***** ENTRIES PROVIDED

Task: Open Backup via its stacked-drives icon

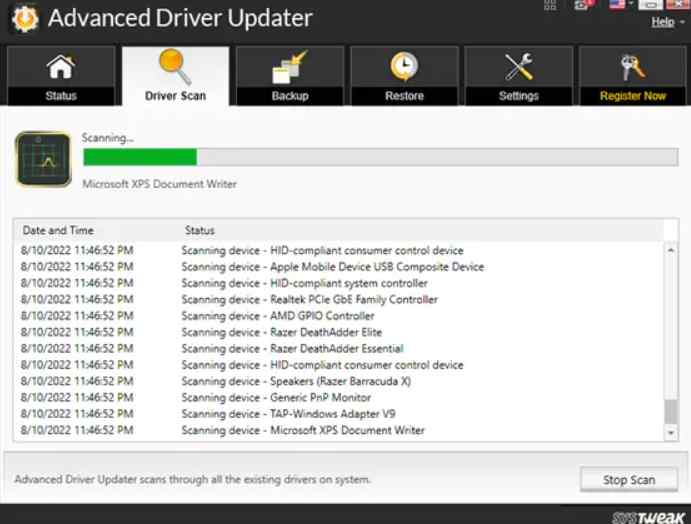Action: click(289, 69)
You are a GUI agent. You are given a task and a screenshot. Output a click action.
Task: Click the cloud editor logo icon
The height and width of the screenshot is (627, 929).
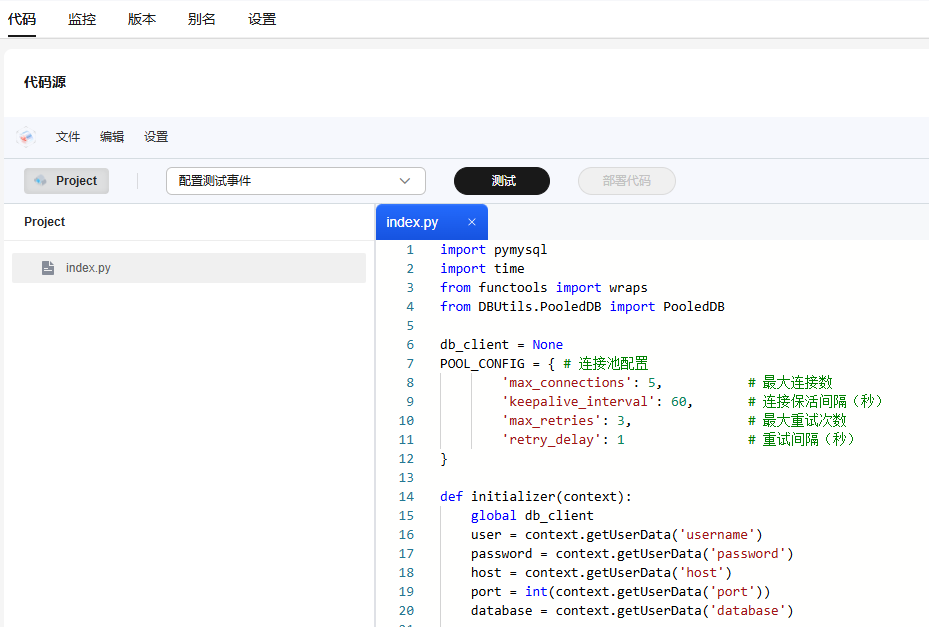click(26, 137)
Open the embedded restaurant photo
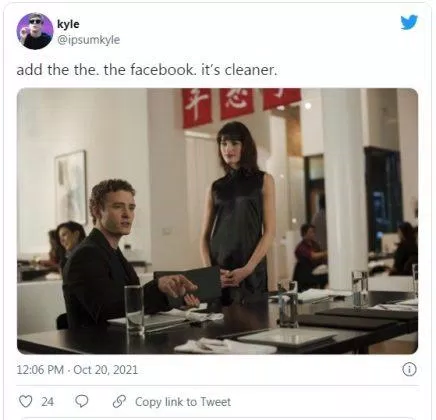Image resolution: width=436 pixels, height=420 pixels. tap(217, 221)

**********

### REQUIRED WORK
Only the lines from the one containing "The height and" through the final line of the data should be given again, exactly and without pictures.

### COMPLETED TASK
The height and width of the screenshot is (627, 929).
click(26, 137)
Open the embedded restaurant photo
Image resolution: width=436 pixels, height=420 pixels. tap(217, 221)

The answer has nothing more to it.